I feel like the answers have no really answered your question properly.
Firstly, lists are mutable, this means that their contents can be changed at will. Integers are immutable, this means their contents cannot be changed. This is a simplification, for further reading on this see this.
[a, b, c]
- This constructs a list with the instantaneous values of a, b, and c.
When you iterate over this list you can change the contents of the list because the list is mutable, however, the integers themselves do not change as they are immutable. What Python does here (behind the scenes) is create a new integer object of value 1, and switch the pointer to that new object.
As a result, when you ask for the original values of a, b, and c, they are unchanged - because they cannot be changed, only replaced. Here is an example code block that demonstrates this better hopefully:
immutable_int = 1
mutable_list = [immutable_int]
for i in range(len(mutable_list)):
# mutate the list by changing the pointer of the element
mutable_list[i] = 2
print(immutable_int)
print(mutable_list)
This prints the following:
>>> 1
>>> [2]
In essence, the list can be changed in place, it is still the same list and still points to the same piece of memory.
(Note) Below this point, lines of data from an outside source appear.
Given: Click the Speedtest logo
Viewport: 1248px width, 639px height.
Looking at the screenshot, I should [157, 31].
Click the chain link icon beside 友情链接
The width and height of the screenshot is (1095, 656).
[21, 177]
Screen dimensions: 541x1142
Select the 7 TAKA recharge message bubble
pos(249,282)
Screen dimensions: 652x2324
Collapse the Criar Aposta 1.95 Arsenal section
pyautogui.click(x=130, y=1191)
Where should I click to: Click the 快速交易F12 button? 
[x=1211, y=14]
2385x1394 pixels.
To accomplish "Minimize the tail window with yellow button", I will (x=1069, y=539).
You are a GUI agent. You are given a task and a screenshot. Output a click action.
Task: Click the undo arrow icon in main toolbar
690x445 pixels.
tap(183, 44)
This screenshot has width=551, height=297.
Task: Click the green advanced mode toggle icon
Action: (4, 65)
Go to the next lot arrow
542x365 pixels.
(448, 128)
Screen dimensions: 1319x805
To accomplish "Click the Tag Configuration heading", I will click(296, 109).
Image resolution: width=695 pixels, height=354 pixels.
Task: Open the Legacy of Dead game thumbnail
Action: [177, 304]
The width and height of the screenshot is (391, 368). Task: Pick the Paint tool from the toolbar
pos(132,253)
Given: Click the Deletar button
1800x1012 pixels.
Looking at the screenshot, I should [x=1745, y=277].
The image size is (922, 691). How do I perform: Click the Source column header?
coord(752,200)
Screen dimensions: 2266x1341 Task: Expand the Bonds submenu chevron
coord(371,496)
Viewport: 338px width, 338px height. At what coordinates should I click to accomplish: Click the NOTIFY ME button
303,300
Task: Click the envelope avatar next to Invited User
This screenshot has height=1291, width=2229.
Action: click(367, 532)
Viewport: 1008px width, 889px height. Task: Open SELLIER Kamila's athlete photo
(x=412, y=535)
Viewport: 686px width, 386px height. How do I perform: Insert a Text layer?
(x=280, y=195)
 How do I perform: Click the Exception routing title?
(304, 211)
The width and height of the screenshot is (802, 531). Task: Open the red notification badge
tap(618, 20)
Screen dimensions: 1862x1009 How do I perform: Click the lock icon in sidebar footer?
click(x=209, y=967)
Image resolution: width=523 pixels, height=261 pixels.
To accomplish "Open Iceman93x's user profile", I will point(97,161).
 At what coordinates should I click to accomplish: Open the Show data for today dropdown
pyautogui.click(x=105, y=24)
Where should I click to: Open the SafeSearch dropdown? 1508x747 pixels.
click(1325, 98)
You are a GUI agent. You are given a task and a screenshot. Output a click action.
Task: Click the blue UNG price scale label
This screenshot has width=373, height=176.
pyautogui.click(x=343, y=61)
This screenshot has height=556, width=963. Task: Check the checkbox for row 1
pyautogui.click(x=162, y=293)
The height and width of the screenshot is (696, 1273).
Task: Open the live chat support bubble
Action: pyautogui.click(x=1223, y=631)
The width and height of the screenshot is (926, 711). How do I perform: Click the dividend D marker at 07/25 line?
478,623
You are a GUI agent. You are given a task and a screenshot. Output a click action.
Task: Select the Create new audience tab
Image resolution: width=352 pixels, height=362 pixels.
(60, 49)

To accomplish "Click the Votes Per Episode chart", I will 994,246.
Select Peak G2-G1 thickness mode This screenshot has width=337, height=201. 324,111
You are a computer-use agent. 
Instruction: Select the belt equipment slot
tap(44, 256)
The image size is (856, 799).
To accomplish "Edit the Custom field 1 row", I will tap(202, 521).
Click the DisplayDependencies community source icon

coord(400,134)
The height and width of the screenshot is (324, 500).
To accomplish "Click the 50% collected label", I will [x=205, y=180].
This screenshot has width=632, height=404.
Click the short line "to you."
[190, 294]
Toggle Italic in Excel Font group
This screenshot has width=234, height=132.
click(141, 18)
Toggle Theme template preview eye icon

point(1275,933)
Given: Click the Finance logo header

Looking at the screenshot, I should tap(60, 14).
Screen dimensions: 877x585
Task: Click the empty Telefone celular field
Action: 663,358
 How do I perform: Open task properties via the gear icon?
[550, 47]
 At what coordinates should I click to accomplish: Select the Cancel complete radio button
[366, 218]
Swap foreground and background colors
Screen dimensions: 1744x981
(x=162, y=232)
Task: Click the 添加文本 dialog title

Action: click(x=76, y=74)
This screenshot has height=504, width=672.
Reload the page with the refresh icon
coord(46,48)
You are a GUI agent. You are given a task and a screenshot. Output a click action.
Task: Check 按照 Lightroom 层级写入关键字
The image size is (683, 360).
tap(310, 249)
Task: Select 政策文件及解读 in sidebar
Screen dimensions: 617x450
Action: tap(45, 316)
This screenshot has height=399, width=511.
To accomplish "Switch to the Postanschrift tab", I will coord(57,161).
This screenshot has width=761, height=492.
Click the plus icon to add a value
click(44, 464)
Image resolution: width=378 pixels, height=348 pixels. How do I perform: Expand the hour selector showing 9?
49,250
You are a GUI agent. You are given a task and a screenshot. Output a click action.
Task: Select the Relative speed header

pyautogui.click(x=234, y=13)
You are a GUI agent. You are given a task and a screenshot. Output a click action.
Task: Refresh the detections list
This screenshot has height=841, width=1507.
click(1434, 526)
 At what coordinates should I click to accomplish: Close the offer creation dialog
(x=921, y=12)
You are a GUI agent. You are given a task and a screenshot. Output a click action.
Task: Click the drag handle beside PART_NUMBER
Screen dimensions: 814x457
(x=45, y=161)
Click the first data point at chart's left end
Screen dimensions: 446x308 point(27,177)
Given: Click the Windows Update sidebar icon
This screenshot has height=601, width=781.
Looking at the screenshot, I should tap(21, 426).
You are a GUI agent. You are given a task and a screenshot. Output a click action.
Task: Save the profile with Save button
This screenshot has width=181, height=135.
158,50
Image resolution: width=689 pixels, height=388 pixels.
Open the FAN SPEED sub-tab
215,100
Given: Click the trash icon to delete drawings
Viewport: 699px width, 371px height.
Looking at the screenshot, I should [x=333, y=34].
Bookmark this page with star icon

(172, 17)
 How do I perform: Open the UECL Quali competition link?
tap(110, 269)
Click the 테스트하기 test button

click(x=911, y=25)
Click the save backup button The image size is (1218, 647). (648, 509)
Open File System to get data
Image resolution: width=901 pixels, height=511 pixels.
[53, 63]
When we change the integers the previous integers we used are unchanged because integers are immutable, and so new integers must be created.
In order to achieve what you desire, you can do a number of things, the first thing I can think of is just initialise them as a list and use them like that, like so:
change_list = [1, 2, 3]
for i in range(len(change_list)):
change_list[i] = 1
print(change_list)
Let me know if my answer is incomplete or you are still confused.